Maleeya ralentit son discours puis s’interrompit. Elle donnait l’impression d’avoir envie de poursuivre sans en avoir la force. Mevlido l’encouragea.
– Waddell Street, dit-il.
– Plus loin, c’est la frontière, reprit Maleeya. On respire mal. On tousse. Ensuite, on rencontre Yasar Bayarlag. On le rencontre. Yasar Bayarlag.
Mevlido posa sa main droite sur le genou de Maleeya. Leurs deux chairs étaient comme fiévreuses et gluantes de sueur.
Il existe peut-être là-bas une Waddell Street que Maleeya connaît, pensa-t-il, mais Linda Siew n’a pas pu habiter le Fouillis avant sa mort. Personne ne peut séjourner durablement dans le Fouillis avant sa mort. C’est impossible.
Ou alors, c’était que Linda Siew était là-bas en visite, comme Maleeya.
– Et Linda Siew ? demanda-t-il.
Maleeya hésitait.
Le silence grossit dans la chambre.
Il faisait beaucoup trop chaud.
– Une femme, une Ybüre ou une Coréenne. Elle chantait, reprit Mevlido.
– Yasar, dit Maleeya. Il est là-bas, à la frontière. Un jour il appelle.
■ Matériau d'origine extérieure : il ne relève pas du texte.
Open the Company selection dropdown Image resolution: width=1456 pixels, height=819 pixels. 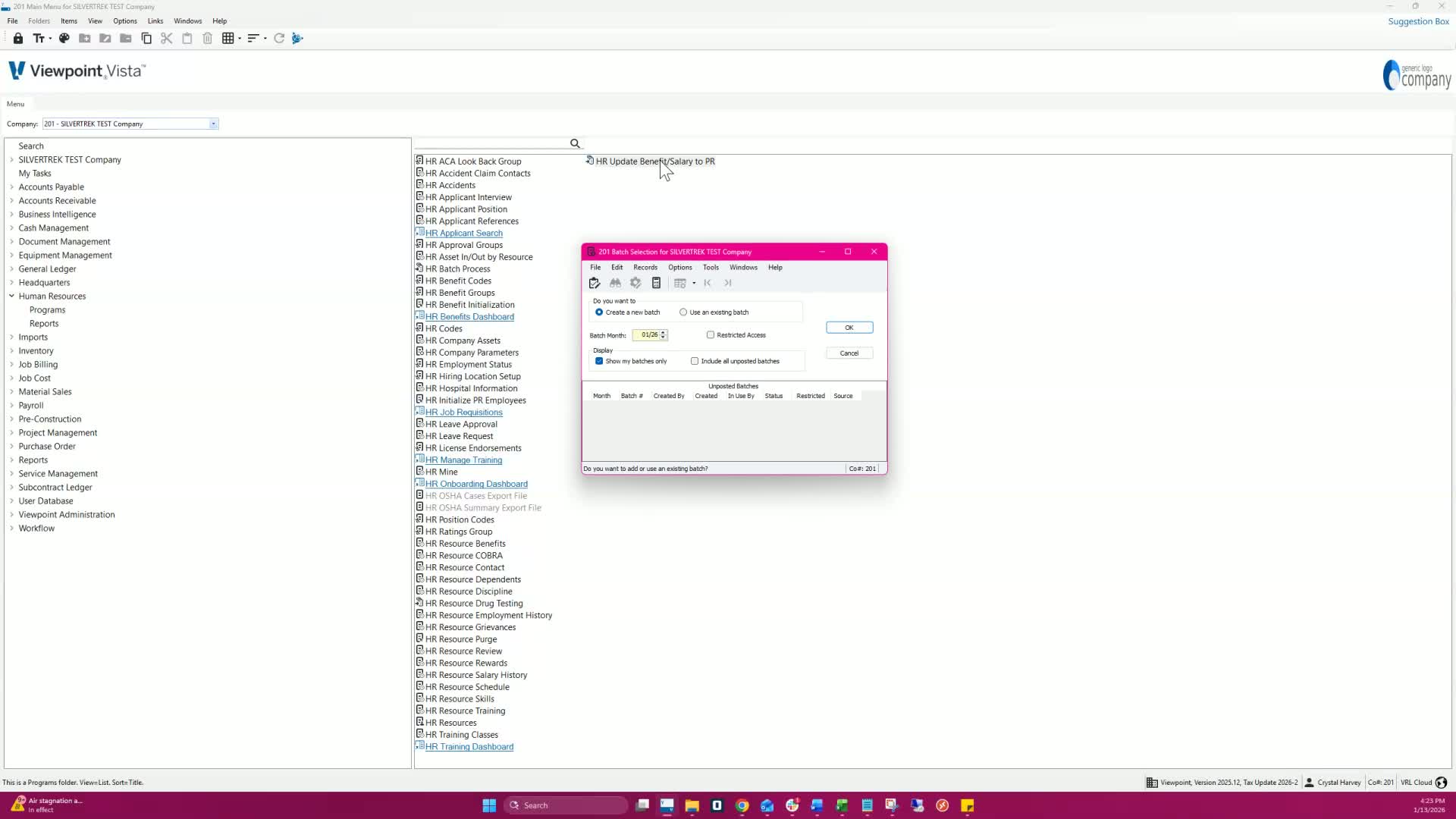click(x=213, y=124)
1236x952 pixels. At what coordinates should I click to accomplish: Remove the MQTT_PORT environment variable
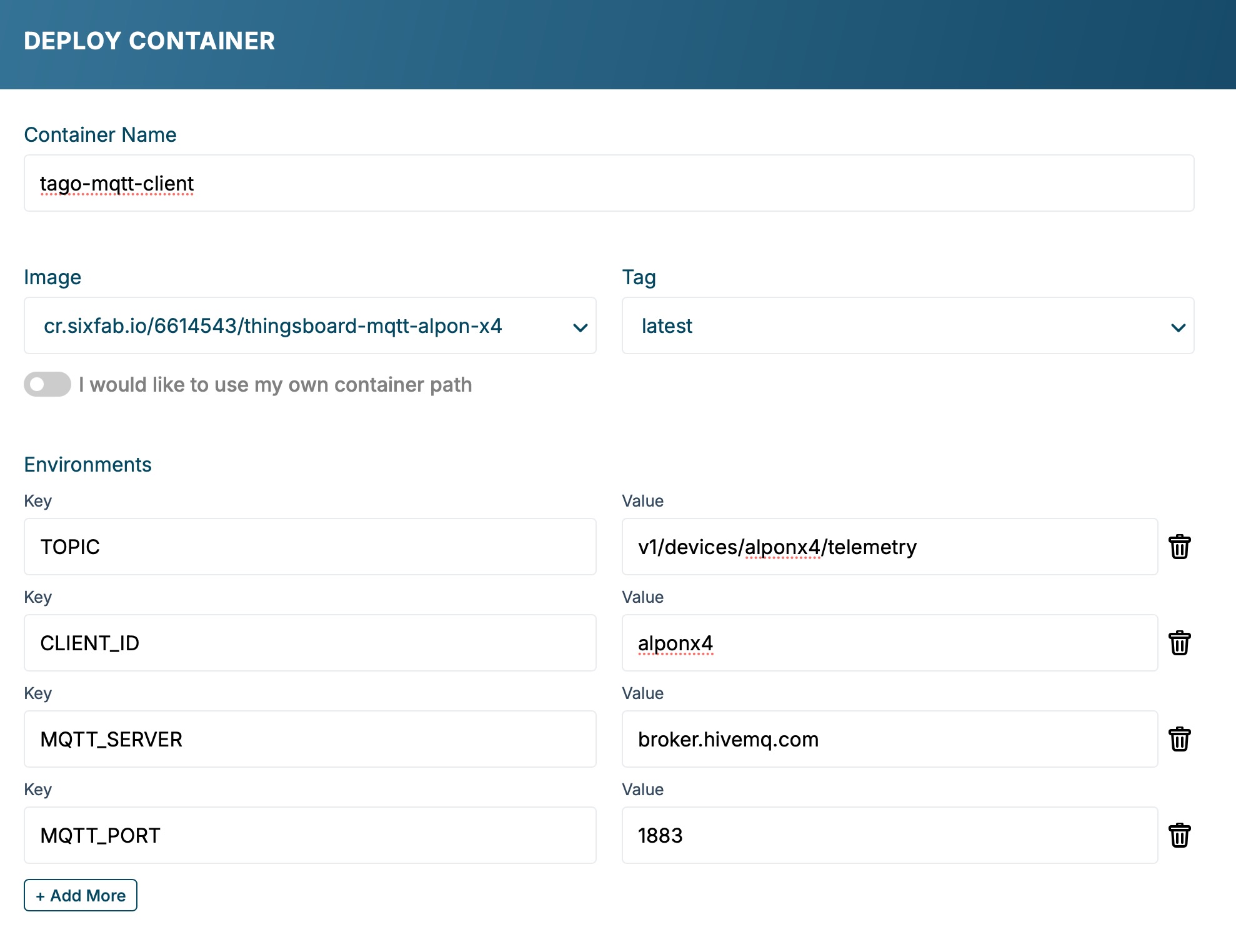1180,835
Il me demande d’aller le retrouver dans Waddell Street. Je vais là-bas, je le rencontre. On se tient par la main. On se promène ensemble dans le Fouillis. On est ensemble. Des fois on entre dans une maison. Il y a des gens. Une chanteuse. Elle habite en dessous ou à côté. Elle chante des chants magiques. Elle chante l’uga. On est ensemble dans une pièce avec Yasar. On fait l’amour. Je n’aime pas faire l’amour, mais, avec Yasar, j’aime bien. De temps en temps, on sort de la maison. On marche dans Waddell Street. On se tient par la main et on marche dans la rue. Waddell Street sent le charbon. C’est partout comme ça sur la frontière. Une odeur très forte. Ça pique les bronches. On tousse. On revient dans la maison. La chanteuse chante l’uga. Pendant qu’elle chante, on fait l’amour avec Yasar. Je n’aime pas faire l’amour, mais avec Yasar ça me dégoûte moins. Partout l’odeur de charbon est dans l’air. Ensuite on s’habitue. Avec Yasar, on s’habitue.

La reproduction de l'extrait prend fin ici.